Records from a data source
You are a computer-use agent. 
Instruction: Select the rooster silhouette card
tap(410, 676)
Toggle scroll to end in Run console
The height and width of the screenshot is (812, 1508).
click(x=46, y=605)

Work task: Transcribe the records above exactly, but only from the line that contains "Instruction: Select the" through their final line, inclusive.

Exercise answer:
Instruction: Select the rooster silhouette card
tap(410, 676)
Toggle scroll to end in Run console
The height and width of the screenshot is (812, 1508).
click(x=46, y=605)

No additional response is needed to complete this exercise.